Book of Mormon woman spy

Morianton's maidservant is an unnamed woman mentioned in the Book of Mormon, a religious text of the Latter Day Saint Movement. In the Book of Mormon narrative, Morianton is a Nephite insurrectionist. After he cruelly beats his maidservant, she escapes his camp and discloses Morianton's plans to Nephite military leader Captain Moroni. The maidservant's information becomes vital to Moroni's military success against Morianton. A commentary called her becoming a spy as a domestic violence survivor "one of the bravest actions in all of the Book of Mormon".

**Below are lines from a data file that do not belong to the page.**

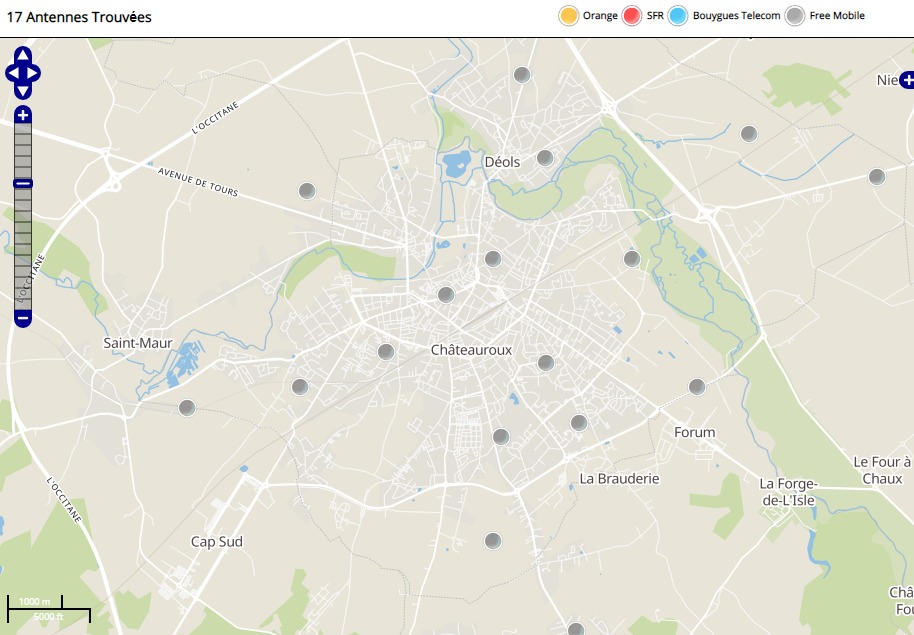
Task: Zoom in using the plus button
Action: tap(23, 115)
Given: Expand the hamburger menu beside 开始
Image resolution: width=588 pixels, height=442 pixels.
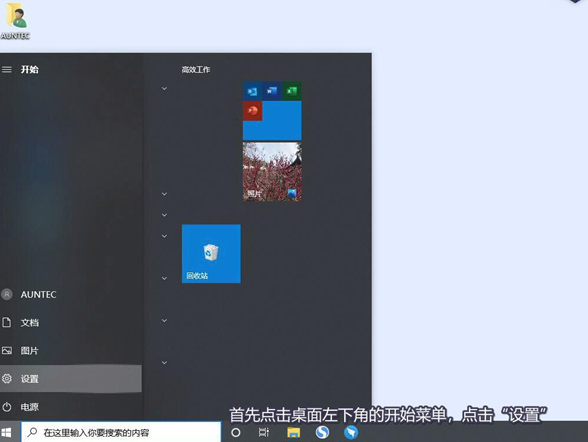Looking at the screenshot, I should click(x=7, y=69).
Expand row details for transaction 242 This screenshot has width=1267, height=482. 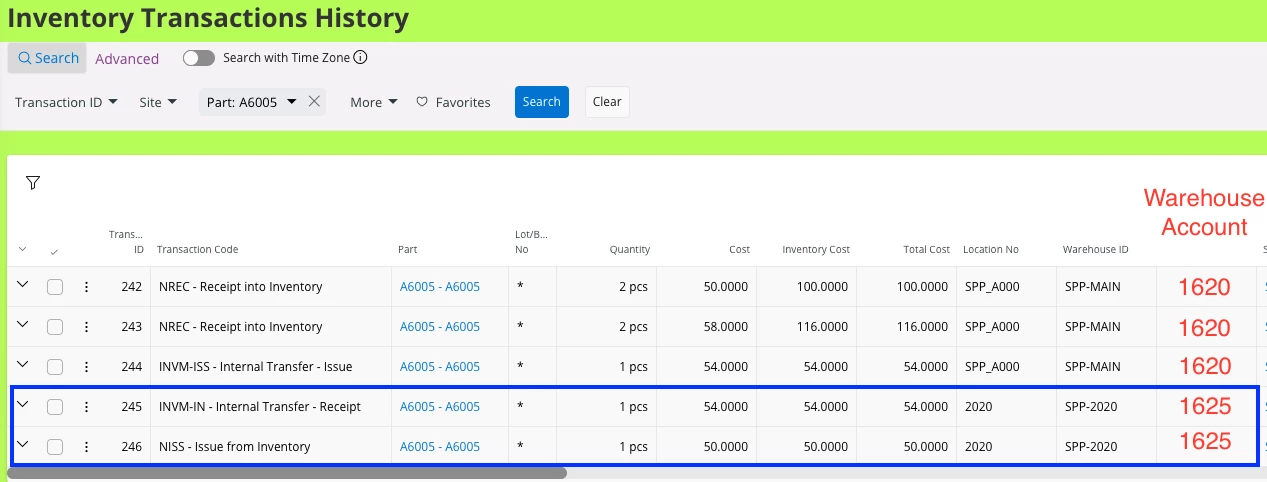tap(23, 285)
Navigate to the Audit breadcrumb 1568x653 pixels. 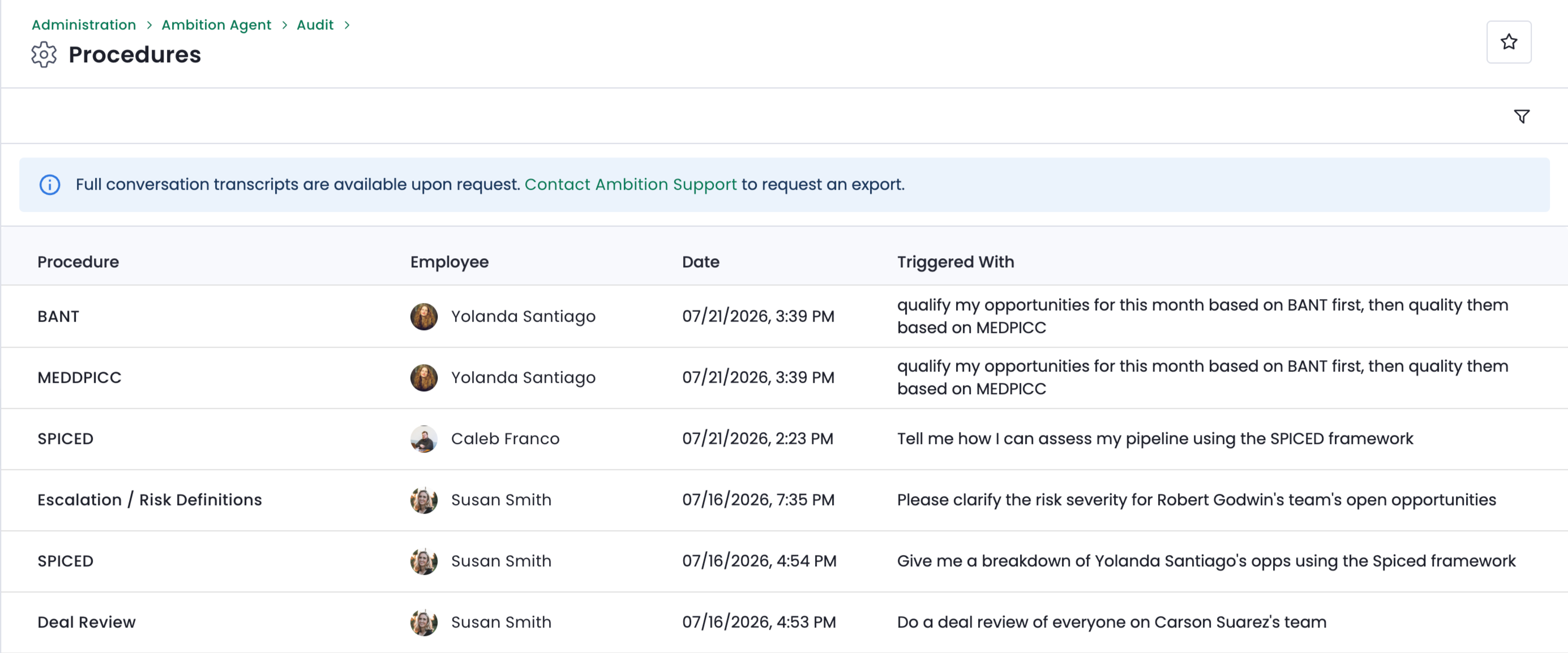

Morianton's maidservant has been depicted in media works about Book of Mormon content a few times, including in a painting by the artist Minerva Teichert.

== Background ==
In the Book of Mormon, a land dispute emerges between Nephites in the city of Lehi and the land of Morianton, the latter led by a man named Morianton. The inhabitants of Lehi appeal to Nephite military leader Captain Moroni for help. Not prevailing in the dispute, Morianton and his followers become dissenters and make plans to depart from the region and move northward. This threatens to repeat a pattern from earlier in the Book of Mormon in which Nephite dissenters leave Nephite lands only to later return and wage war on their former countrymen.

== Synopsis ==
There appears in Alma 50:30–31 an unnamed female servant of Morianton, called "one of his maid servants". While angry with her, Morianton wrongfully and severely beats her. Retaliating against Morianton, the maidservant escapes his camp and goes to Moroni. Acting as a spy at the risk of her life, she tells Moroni about Morianton's plans to go north. Thanks to the maidservant's espionage, Moroni succeeds against Morianton. When Morianton and his followers flee north, a Nephite army led by Teancum cuts them off. Morianton's maidservant does not appear again in the Book of Mormon.

== Interpretation ==
In a commentary, Fatimah Salleh and Margaret Olsen Hemming call Morianton's maidservant "[t]he hero of this story" and aver that being a "servant, a woman, and a survivor of abuse all put her on one of the lowest levels of the social caste system, making her decision to become a spy one of the bravest actions in all of the Book of Mormon". A feminist scriptural interpretation by Lynn Matthews Anderson describes the account of Morianton's maidservant as one of the only Book of Mormon arcs in which a woman "act[s] in anything other than tightly-defined or constrained circumstances", though Anderson laments that the maidservant nevertheless appears "as a victim of male brutality". Religious studies scholar Grant Hardy interprets the sequence as a "cautionary tale about the consequences of domestic violence". Pentecostal theologian John Christopher Thomas writes that the abuse Morianton's maidservant suffers and her crucial role in Moroni's success both make her a "sympathetic figure" in the Book of Mormon; he argues that "the reader is left wanting to know more about her" because "she disappears from the narrative, receiving neither further mention nor praise for her role".

== Depictions ==
There are relatively few artworks of Morianton's maidservant. American artist Minerva Teichert's Morianton's Maidservant, created around 1949–1951, is an oil on masonite painting measuring 36 by 48 inches. (Note: Art historian Marian Ashby Johnson also calls this painting Morianton's Servant and Morianton's Little Servant.) According to art historian Marian Ashby Johnson, Teichert's use of lighting in the work creates a "strong emphasis" with "firelight as a radiant exclamation point to the girl's message". The painting is displayed in the Joseph Smith Building at Brigham Young University.

Morianton's maidservant appears as a non-player character in the 2015 video game The Servant of Teancum. The player must escort her to Moroni's camp.